>>>>

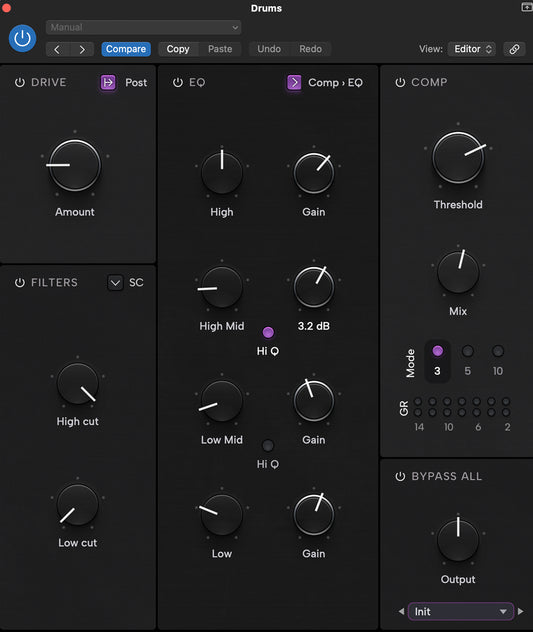Click the purple Post routing icon
Screen dimensions: 533x632
click(x=108, y=83)
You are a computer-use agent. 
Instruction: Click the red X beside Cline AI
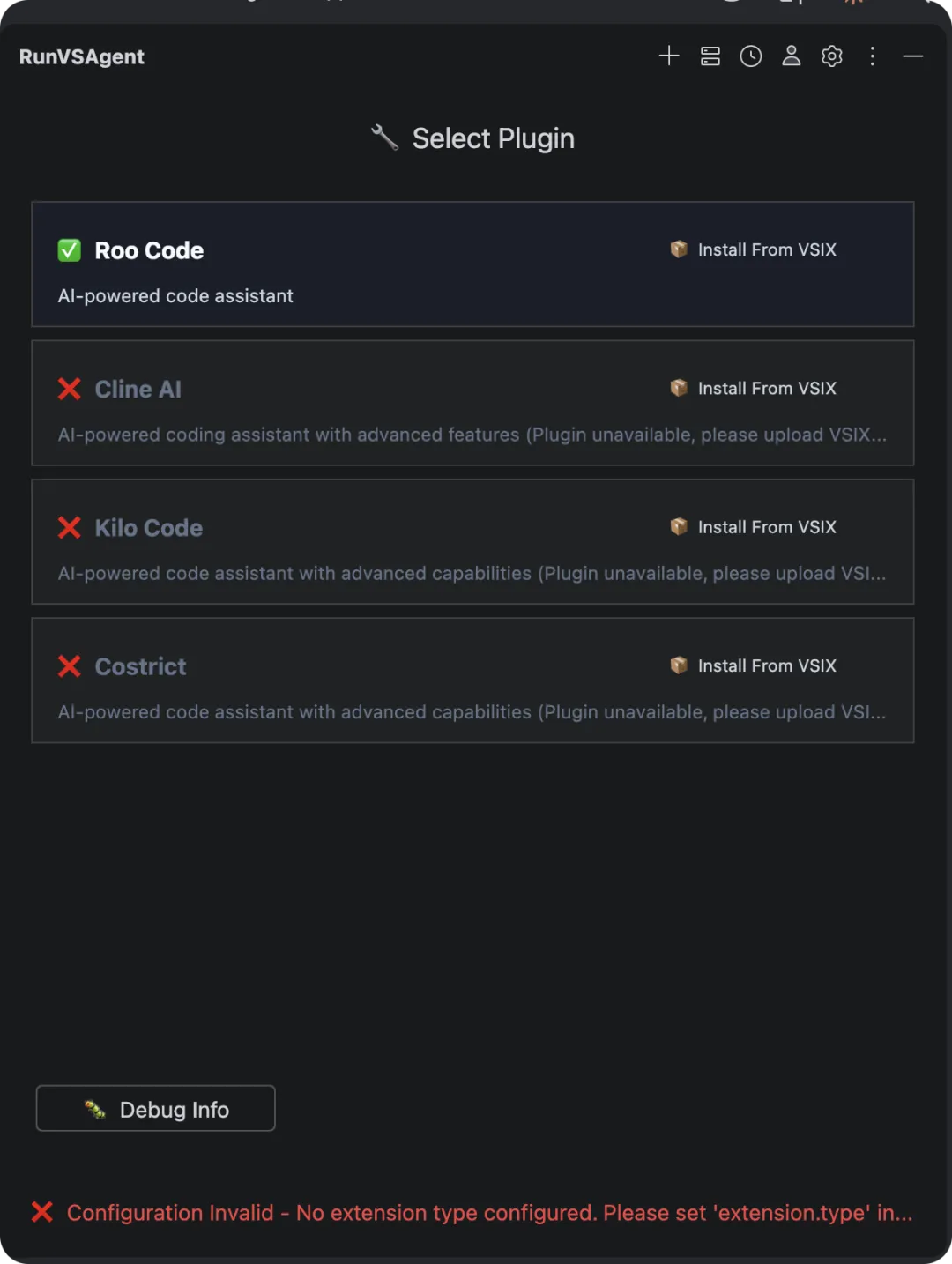coord(70,389)
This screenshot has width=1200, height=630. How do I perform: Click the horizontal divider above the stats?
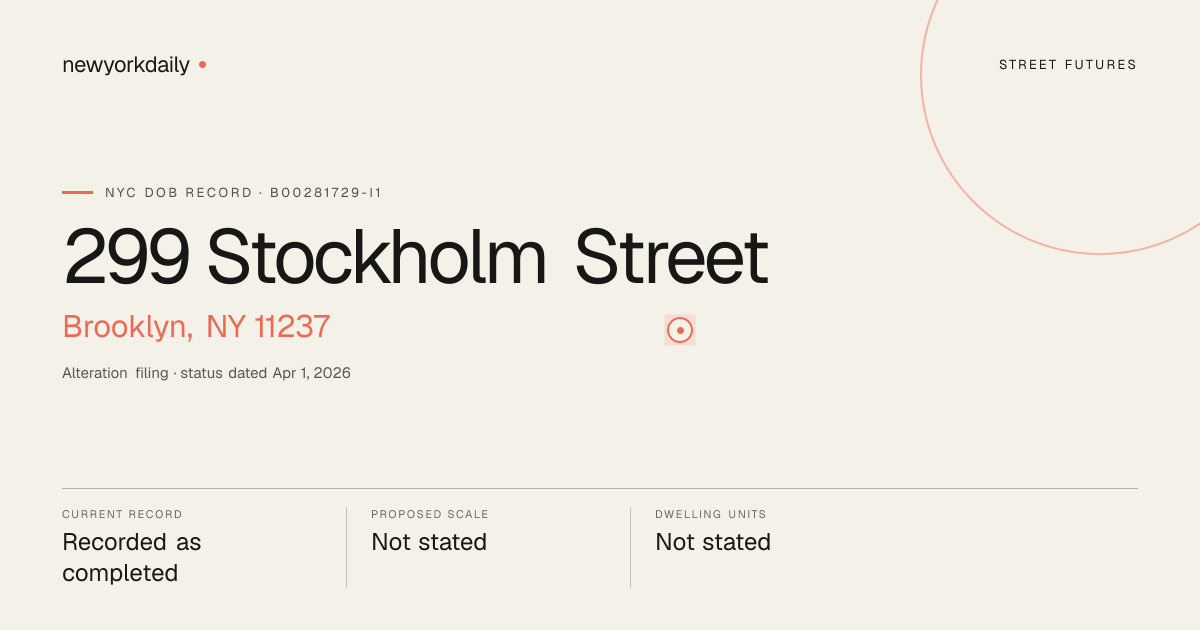coord(600,488)
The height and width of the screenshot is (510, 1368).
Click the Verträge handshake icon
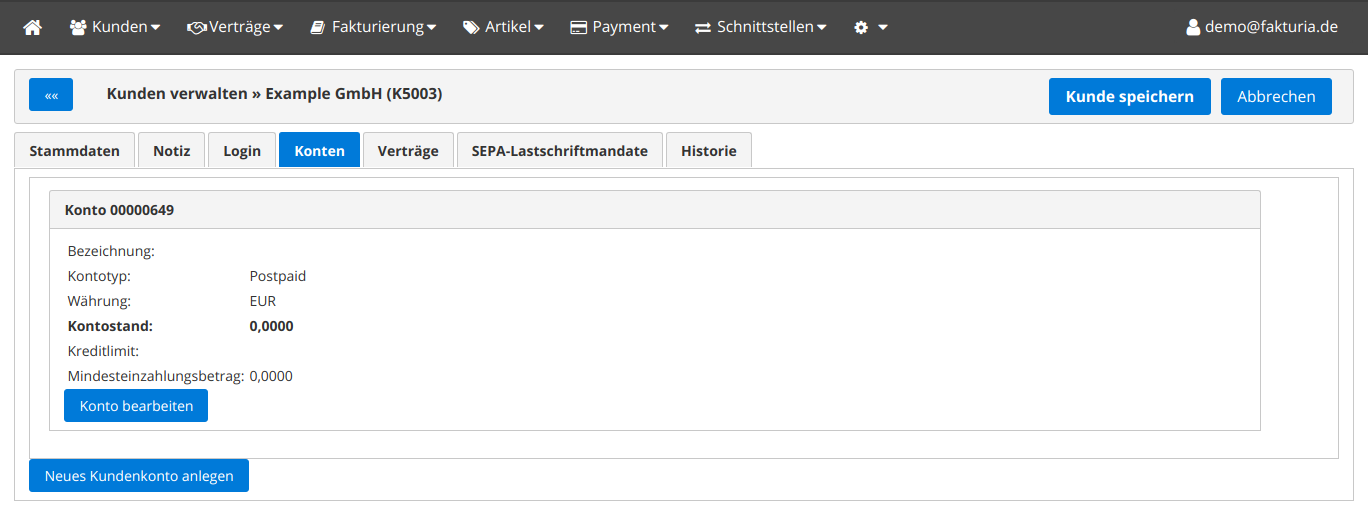197,27
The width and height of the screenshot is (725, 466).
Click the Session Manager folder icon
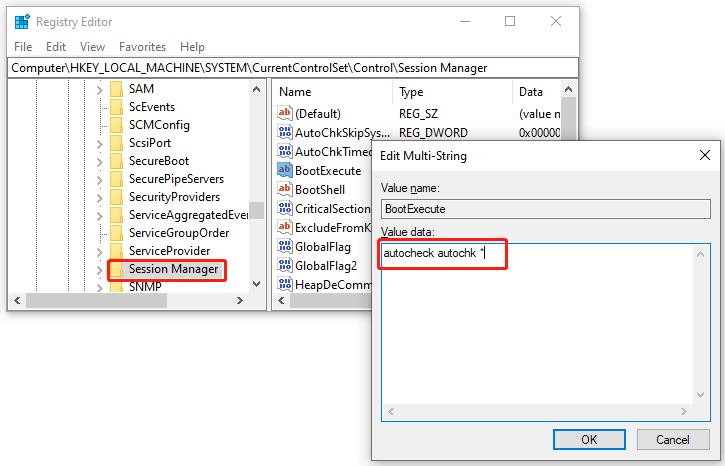[x=116, y=269]
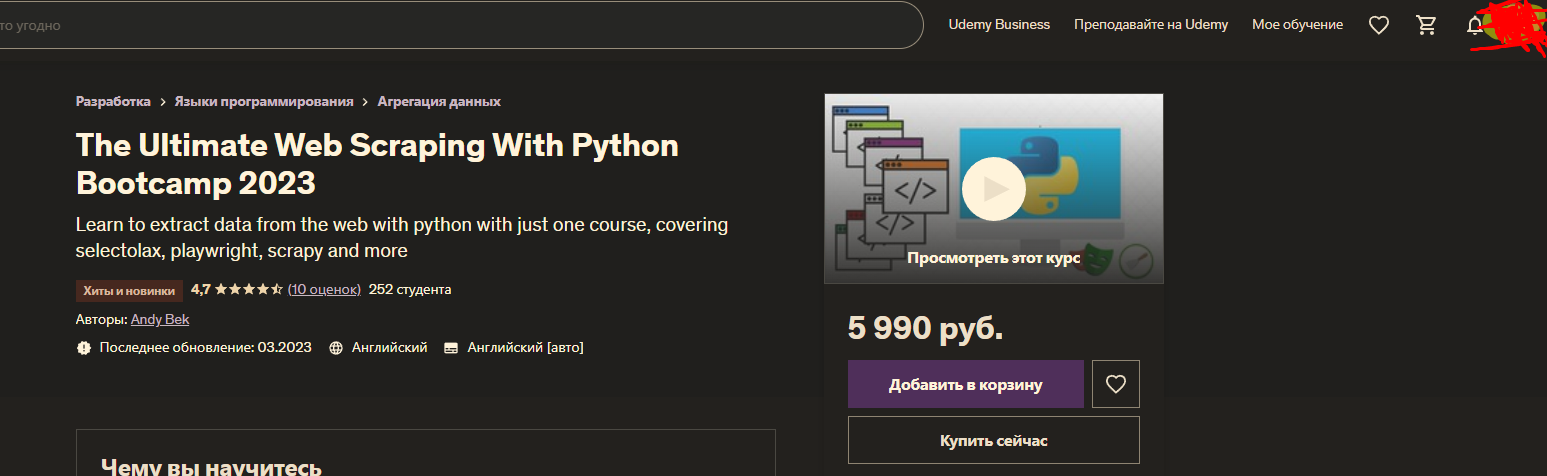Open the notifications bell icon

pyautogui.click(x=1474, y=25)
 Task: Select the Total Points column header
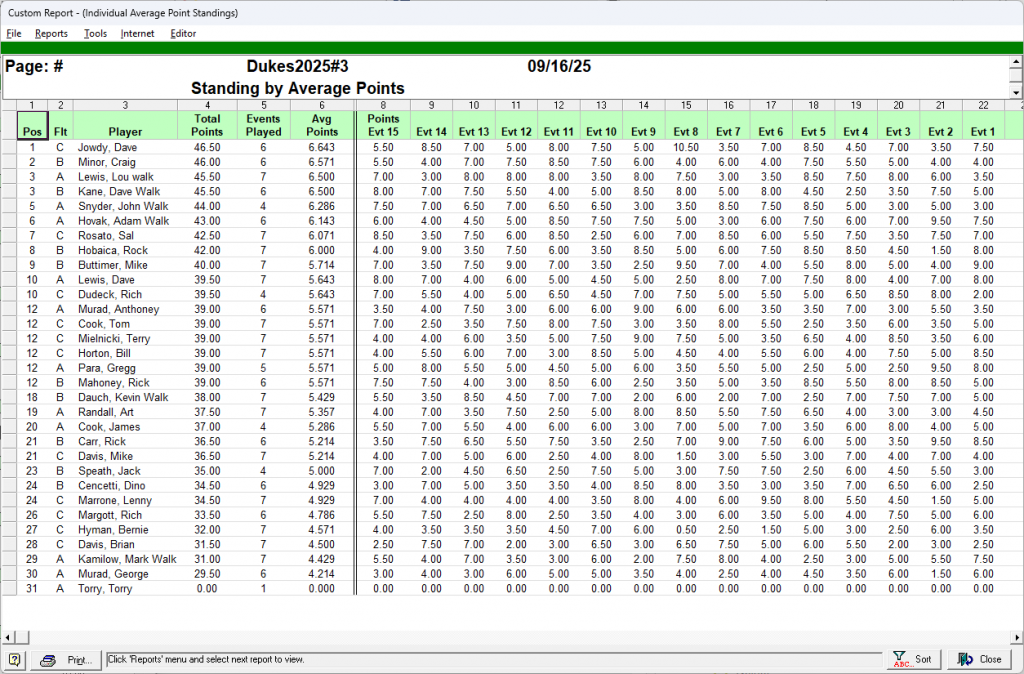click(x=207, y=125)
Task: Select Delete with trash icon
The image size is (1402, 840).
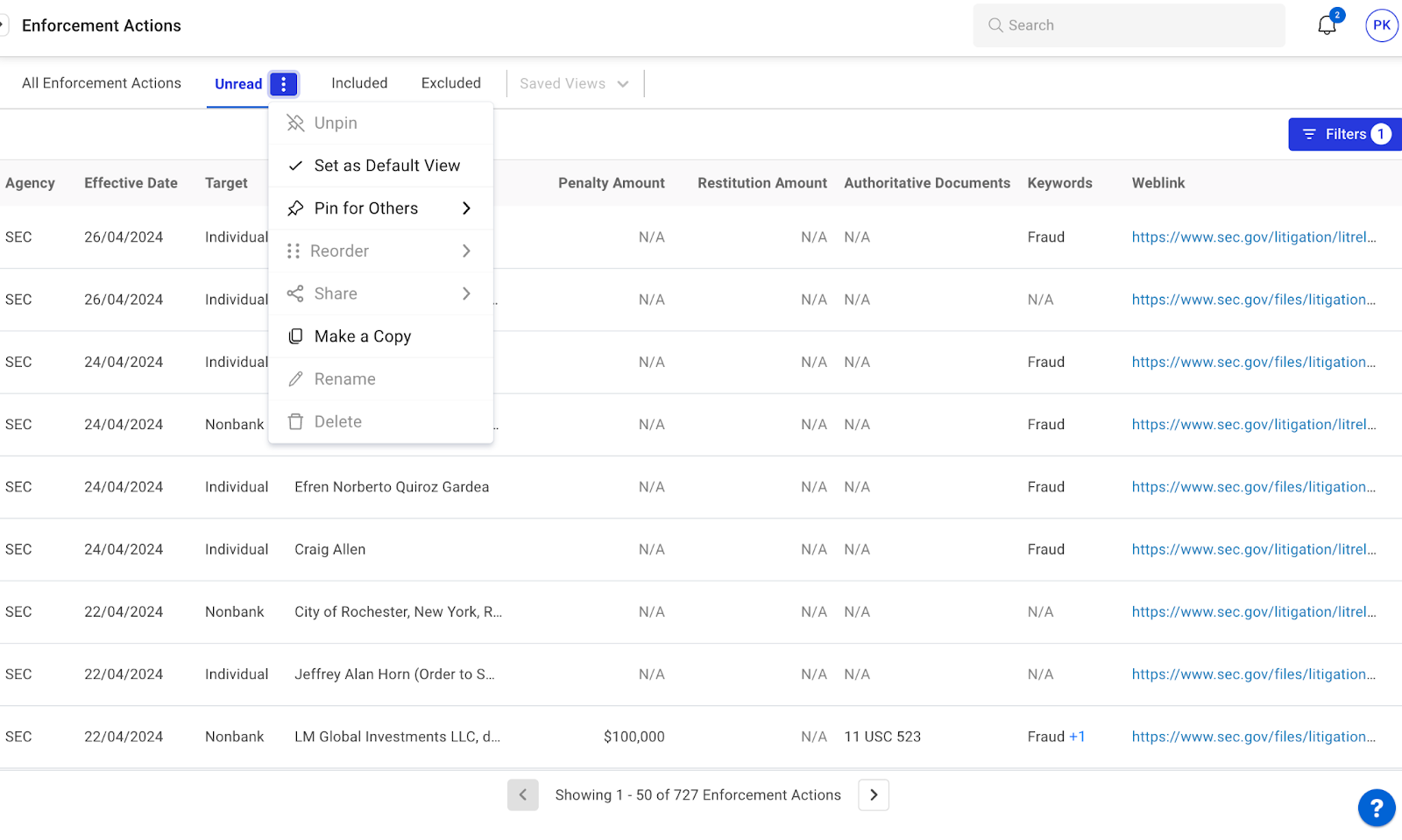Action: [337, 422]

<<<<

Directions: In the answer, the lines from the one containing "The height and" to the end of the records above must be written out exactly, both ends included; the pictures must not appear.

Your response:
The height and width of the screenshot is (510, 1368).
Click the Verträge handshake icon
197,27
The width and height of the screenshot is (725, 466).
Click the Session Manager folder icon
[x=116, y=269]
Open the notifications bell icon

pyautogui.click(x=1474, y=25)
 Task: Select the Total Points column header
click(x=207, y=125)
Task: Select Delete with trash icon
The image size is (1402, 840).
Action: [337, 422]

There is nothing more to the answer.